I have this regex string:

 ("prodcssstart.*prodcssend","xx")

and my file like this:

 prodcssstart
<!--<link href="content/bundles/css.min.css" rel="stylesheet" />-->
 prodcssend

But when I run it then it fails to find the expression.

Can someone suggest what I might be doing wrong, I've simplified it so much but I am thinking maybe there is a problem with the .* that I use to match everything. Any help would be much appreciated.

Alan2
  • 23,493
  • 79
  • 256
  • 450
  • 2
    Which regex system are you using? Are the parentheses meant to be grouping characters or literals? There's no `,"xx"` in your text, so it really isn't clear what you are trying to do (unless that is the search and replace strings in function call parentheses — but that just goes to affirm that you need to be a lot clearer about what you're up to). Also, does your regex system match across newlines by default. – Jonathan Leffler Mar 27 '16 at 06:23
  • 1
    In most regex conventions, dot does not match newline. – Gene Mar 27 '16 at 06:26
  • Also see https://meta.stackoverflow.com/questions/285733/should-give-me-a-regex-that-does-x-questions-be-closed – sashoalm Mar 27 '16 at 09:19

2 Answers2

2

First of all, you can't parse HTML with regex.
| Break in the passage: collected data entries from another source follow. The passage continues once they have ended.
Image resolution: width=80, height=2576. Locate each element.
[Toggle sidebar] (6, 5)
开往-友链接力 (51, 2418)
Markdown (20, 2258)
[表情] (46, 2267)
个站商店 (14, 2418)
But in your case the problem is most likely caused by newlines, because by default the dot doesn't match the newline. You need to pass the proper switch to disable this (e.g. re.DOTALL in Python and s in Perl).

Community
  • 1
  • 1
wRAR
  • 25,009
  • 4
  • 84
  • 97
1

You could come up with a tempered greedy token solution:

prodcssstart
(?:(?!prodcssend).)*
prodcssend

Breakdown:

  • look for prodcssstart
  • match any character as long as it is not followed by prodcssend
  • match prodcssend

See a demo on regex101.com (mind the different modifiers!).

Jan
  • 42,290
  • 8
  • 54
  • 79